▶ [EXCERPTED RECORDS]

■ ■ ■

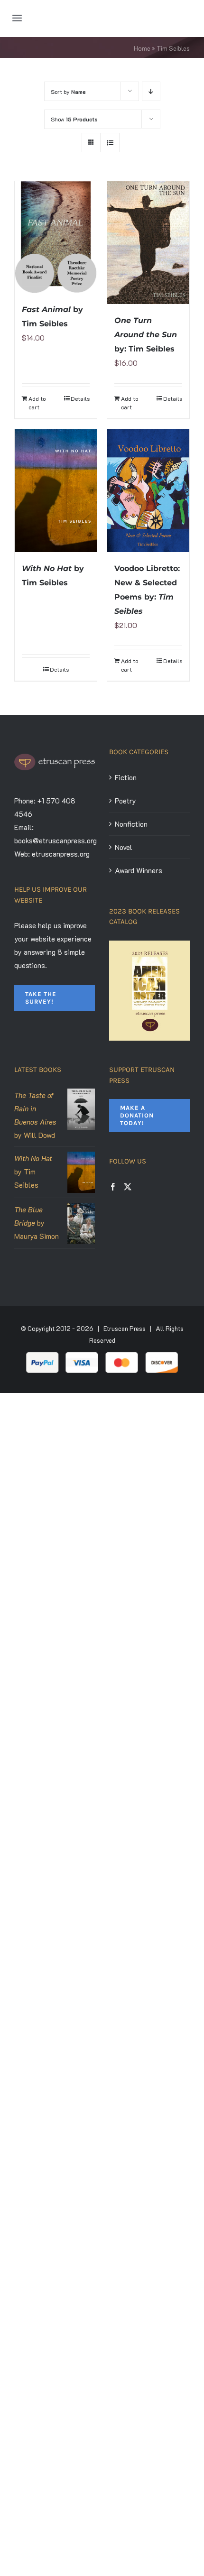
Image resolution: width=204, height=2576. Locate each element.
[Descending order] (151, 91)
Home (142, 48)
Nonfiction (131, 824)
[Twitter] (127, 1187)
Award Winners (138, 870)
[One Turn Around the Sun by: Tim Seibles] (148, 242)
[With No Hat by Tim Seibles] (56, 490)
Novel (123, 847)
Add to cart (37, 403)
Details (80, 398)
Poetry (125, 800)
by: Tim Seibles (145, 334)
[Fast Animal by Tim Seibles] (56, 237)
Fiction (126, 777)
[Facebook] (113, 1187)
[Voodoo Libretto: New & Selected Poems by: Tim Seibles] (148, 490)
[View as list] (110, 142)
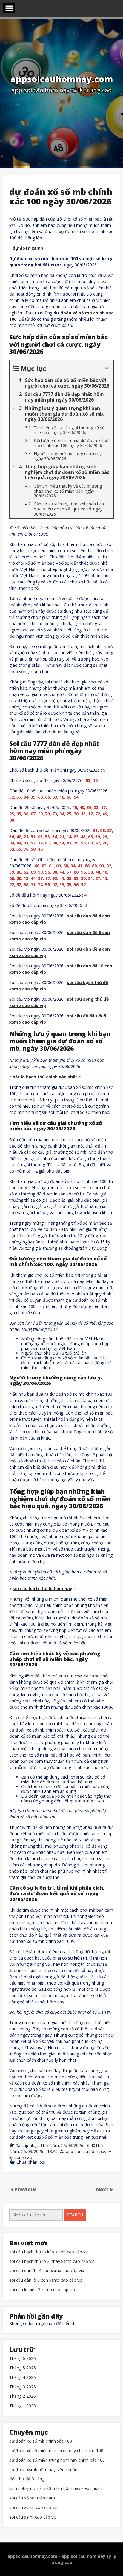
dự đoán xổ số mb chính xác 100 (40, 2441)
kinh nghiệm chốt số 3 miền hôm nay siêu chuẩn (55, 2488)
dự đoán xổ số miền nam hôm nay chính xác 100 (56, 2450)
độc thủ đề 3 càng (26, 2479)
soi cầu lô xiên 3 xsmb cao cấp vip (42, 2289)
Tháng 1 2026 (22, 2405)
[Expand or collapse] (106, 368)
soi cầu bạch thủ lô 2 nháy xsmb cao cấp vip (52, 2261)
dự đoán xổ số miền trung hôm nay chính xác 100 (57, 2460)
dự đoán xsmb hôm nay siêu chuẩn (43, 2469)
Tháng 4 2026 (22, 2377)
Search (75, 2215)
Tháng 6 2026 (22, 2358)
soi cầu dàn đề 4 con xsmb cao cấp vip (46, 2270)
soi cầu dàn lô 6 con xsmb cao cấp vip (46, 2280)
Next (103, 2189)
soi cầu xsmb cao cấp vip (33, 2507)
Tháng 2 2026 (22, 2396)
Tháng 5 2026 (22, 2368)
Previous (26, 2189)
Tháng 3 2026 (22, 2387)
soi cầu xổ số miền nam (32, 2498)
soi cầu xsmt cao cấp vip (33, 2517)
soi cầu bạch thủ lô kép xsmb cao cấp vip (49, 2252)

■ ■ ■

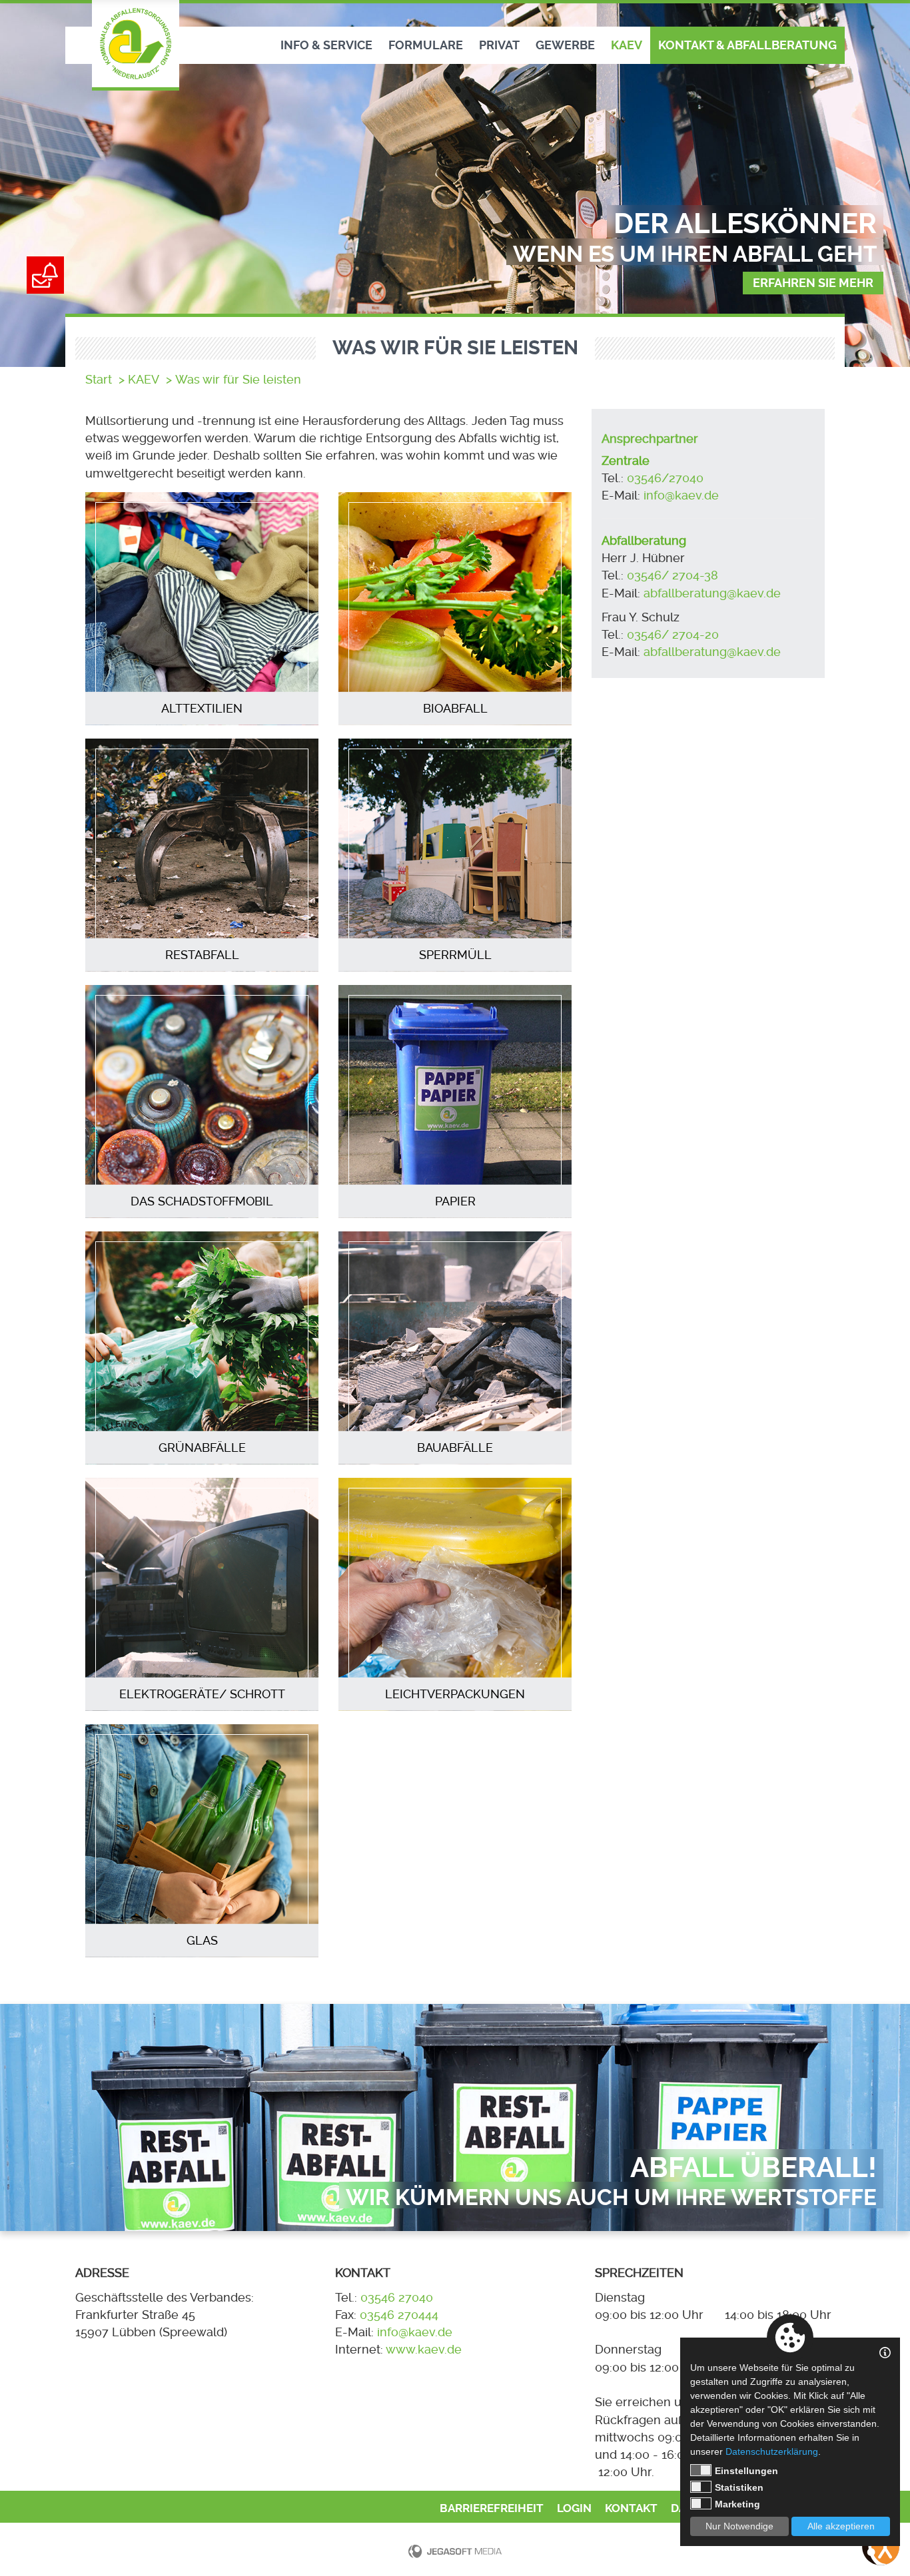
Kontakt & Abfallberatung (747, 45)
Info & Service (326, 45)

■ ■ ■

▶ [EXERCISE REQUIREMENTS] Find all lines in the records that hold the word "miền". Copy them.

▶ [TASK ANSWER]
kinh nghiệm chốt số 3 miền hôm nay siêu chuẩn (55, 2488)
dự đoán xổ số miền nam hôm nay chính xác 100 (56, 2450)
dự đoán xổ số miền trung hôm nay chính xác 100 (57, 2460)
soi cầu xổ số miền nam (32, 2498)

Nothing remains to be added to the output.